## Description of the task
Retype the items exactly, starting at the line that contains "Given: Click the green" and ending at the line that contains "point(1022,787)", including both of those lines.

Records from a data source:
▶
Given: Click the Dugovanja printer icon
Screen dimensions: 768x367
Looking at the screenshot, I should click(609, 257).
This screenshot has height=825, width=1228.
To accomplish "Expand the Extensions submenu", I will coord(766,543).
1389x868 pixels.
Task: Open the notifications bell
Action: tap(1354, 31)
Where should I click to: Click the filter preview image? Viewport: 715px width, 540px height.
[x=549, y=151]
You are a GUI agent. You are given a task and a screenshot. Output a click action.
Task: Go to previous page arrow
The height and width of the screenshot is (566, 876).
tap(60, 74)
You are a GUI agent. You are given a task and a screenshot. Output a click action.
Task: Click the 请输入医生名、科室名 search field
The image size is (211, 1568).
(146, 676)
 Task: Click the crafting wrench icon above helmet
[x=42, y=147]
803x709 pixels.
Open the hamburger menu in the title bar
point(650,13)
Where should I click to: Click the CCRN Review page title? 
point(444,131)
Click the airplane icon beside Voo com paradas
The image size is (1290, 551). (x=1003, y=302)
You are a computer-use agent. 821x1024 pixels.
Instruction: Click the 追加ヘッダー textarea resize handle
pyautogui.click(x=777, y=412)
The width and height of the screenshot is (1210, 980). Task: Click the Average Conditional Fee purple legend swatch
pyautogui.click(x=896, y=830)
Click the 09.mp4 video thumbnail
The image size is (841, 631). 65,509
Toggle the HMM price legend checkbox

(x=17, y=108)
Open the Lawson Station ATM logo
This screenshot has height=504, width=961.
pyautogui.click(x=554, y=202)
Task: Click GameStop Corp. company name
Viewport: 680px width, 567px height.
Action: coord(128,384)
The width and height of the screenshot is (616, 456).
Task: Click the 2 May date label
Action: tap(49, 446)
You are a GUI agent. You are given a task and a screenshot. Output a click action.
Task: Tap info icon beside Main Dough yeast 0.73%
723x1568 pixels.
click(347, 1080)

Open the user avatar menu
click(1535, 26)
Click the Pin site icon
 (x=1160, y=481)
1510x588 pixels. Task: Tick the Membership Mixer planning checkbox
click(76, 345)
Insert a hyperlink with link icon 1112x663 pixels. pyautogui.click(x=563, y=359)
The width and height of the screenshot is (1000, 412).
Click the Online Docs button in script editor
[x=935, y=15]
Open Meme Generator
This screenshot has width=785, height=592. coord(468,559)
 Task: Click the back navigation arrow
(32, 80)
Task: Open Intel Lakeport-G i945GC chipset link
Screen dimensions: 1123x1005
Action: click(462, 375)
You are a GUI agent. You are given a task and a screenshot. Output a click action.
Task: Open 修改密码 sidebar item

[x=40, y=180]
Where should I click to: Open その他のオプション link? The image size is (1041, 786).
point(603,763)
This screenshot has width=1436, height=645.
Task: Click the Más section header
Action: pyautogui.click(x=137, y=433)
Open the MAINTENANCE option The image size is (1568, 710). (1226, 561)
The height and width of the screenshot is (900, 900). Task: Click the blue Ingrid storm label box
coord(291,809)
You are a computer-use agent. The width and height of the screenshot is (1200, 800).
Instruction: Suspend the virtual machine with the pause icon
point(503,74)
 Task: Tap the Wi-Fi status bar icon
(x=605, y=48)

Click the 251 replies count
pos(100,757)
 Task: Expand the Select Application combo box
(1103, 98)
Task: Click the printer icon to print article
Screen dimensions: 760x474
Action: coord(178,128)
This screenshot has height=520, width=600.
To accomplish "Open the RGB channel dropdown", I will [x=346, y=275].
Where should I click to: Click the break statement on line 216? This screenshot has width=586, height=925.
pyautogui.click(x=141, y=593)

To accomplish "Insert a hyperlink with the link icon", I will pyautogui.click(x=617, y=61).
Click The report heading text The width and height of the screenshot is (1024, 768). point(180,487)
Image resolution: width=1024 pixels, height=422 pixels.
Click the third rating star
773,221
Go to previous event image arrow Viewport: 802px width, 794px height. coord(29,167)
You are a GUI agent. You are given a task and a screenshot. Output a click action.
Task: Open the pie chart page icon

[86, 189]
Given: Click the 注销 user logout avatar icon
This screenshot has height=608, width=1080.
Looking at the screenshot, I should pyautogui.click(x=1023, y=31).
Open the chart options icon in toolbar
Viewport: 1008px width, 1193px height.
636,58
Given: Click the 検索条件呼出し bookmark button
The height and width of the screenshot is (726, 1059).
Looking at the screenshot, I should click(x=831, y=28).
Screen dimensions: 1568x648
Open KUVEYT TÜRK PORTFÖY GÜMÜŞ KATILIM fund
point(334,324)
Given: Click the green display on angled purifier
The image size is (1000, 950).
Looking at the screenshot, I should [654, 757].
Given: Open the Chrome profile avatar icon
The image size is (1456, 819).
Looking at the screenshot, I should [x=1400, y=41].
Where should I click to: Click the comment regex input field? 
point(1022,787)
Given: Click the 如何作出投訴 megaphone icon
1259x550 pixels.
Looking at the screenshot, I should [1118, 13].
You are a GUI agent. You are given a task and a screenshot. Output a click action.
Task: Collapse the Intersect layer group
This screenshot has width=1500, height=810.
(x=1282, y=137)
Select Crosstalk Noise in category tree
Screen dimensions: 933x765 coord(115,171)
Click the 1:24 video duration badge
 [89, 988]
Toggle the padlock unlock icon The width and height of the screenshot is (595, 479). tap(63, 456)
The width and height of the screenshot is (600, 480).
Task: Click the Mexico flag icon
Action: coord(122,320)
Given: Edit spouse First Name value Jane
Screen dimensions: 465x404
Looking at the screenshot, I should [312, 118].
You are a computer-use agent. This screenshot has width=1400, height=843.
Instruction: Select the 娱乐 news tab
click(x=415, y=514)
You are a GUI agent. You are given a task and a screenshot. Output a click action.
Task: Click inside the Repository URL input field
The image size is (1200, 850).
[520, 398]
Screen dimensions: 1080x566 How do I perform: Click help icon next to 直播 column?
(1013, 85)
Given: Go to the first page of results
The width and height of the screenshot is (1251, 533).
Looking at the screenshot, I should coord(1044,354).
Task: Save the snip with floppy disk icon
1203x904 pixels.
◀
## Answer to the problem
Given: Click the green display on angled purifier
The image size is (1000, 950).
Looking at the screenshot, I should [654, 757].
Given: Open the Chrome profile avatar icon
The image size is (1456, 819).
Looking at the screenshot, I should [x=1400, y=41].
Where should I click to: Click the comment regex input field? 
point(1022,787)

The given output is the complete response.